SC slams Maharashtra govt for not allowing reopening of dance bars despite its order

LIVELAW NEWS NETWORK

26 Nov 2015 9:47 AM GMT

  • SC slams Maharashtra govt for not allowing reopening of dance bars despite its order

    The Supreme Court today slammed the Maharashtra government for not complying its October 15 order to lift the ban on dance bars across the state and ordered it to grant licenses to 60 applicants before it within two weeks.“We remind that the state is obliged by law to enforce the order without any deviation. An order passed by court has to be respected..issue licenses to bars in two...

    The Supreme Court today slammed the Maharashtra government for not complying its October 15 order to lift the ban on dance bars across the state and ordered it to grant licenses to 60 applicants before it within two weeks.

    “We remind that the state is obliged by law to enforce the order without any deviation. An order passed by court has to be respected..issue licenses to bars in two weeks”, Justice Dipak Misra, heading the bench, said in the order.

    The court also agreed to hear a intervening application filed by Vinod Patil, the President of R R Patil Foundation urging the court to re-impose the ban Seeking withdrawal of the interim order, he contended that the bench headed by justice Dipak Misra did not give adequate hearing to the Maharasthra government before arriving at a decision on the plea by Hotel and Restaurant Associations

    Senior lawyer Harish Salve appearing for the Maharashtra government said “the bars were a great draw among the youth and they drinking heavily and watching dance was completely unacceptable to the state”.

    Besides the youth going astray, Salve said reopening of dance bars could also result in increase of crime and prostitution across the state.

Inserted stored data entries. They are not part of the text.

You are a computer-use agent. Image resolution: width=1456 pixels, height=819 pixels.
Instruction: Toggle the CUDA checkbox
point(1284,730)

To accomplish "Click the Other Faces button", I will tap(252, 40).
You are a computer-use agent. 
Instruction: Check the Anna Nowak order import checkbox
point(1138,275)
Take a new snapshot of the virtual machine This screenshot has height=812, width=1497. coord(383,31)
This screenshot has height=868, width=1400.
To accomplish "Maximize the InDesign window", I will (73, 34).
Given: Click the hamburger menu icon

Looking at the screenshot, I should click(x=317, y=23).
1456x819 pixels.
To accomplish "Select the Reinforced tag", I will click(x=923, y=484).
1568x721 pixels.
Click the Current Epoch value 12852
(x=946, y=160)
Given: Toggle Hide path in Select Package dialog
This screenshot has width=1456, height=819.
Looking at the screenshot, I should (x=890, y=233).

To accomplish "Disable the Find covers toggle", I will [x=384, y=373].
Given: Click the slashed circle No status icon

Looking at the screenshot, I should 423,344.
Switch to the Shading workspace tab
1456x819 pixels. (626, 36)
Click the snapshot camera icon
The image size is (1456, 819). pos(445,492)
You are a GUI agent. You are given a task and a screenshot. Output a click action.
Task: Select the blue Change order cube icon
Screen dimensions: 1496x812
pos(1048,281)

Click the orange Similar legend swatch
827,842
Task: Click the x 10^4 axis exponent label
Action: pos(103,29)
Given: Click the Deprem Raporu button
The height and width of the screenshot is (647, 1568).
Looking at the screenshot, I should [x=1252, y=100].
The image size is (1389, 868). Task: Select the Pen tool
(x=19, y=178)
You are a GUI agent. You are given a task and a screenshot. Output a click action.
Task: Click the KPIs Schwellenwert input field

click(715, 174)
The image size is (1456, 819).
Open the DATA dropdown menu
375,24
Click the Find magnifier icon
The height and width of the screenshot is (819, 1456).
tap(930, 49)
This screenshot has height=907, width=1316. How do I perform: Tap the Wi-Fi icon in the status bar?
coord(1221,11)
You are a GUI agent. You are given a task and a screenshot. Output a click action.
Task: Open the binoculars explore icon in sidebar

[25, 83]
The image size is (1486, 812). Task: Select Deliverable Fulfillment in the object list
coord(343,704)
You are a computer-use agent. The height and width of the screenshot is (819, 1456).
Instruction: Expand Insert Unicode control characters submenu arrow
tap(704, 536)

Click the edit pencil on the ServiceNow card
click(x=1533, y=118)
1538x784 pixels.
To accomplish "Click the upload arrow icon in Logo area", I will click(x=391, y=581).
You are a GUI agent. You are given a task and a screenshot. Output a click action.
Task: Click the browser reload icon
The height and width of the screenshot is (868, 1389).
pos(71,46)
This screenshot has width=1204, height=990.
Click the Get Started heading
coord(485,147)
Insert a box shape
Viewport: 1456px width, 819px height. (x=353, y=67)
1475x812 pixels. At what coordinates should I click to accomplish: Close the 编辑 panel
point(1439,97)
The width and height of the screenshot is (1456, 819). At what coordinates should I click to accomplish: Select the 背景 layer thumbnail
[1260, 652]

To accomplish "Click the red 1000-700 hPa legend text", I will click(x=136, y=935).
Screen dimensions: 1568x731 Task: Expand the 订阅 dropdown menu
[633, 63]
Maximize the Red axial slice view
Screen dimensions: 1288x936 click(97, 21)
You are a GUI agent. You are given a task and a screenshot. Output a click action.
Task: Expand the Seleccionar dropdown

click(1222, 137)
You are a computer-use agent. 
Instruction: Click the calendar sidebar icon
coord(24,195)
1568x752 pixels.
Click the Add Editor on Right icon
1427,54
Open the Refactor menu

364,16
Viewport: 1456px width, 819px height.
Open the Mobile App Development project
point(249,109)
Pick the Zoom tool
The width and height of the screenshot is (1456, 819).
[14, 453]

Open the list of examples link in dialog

    Salve said the state government banned dance bars after noticing the negative impact on youngsters, who indulged in selling their ancestral properties, getting astounding prices and showering money in dance bars. He said the state would place before the court sociological data in support of these arguments on February 10, the next date of hearing.

    But Justice Dipak Misra, asking the government to issue licenses to 60 bars to host dance performances within two weeks, maintained that people have a right to carry out a profession and so long as they perform it within acceptable parameters. “There cannot be any prohibition..women who have got distinction in a particular type of dance cannot be deprived off adopting it as their profession”, the judge said

    Maharashtra CM Devendra Fadnavis has already said his government will file an appeal against lifting of the ban.

    Dance bars have been a contentious issue in the state, despite successive governments, cutting across the political divide, branding them as fronts for prostitution.

    The law banning dance bars was passed unanimously without a debate in June 2014, after the top court had quashed an earlier law banning dance performances in bars the year before.

    The order came on a petition by restaurant owners who challenged the amendment and sought contempt of court action against the Maharashtra government arguing that the state was thwarting the intention of the court.

    The court agreed that though it had set aside a similar provision, the law had been brought in a new manner. The court has posted the matter for further hearing on November 6.

    Last year, ostensibly to nullify the SC ruling that had paved the way for dance bar owners lift their shutters once again, the Congress-led Maharashtra government had cleared an amendment to plug the legal loophole, which had led the court quash the ban in 2013.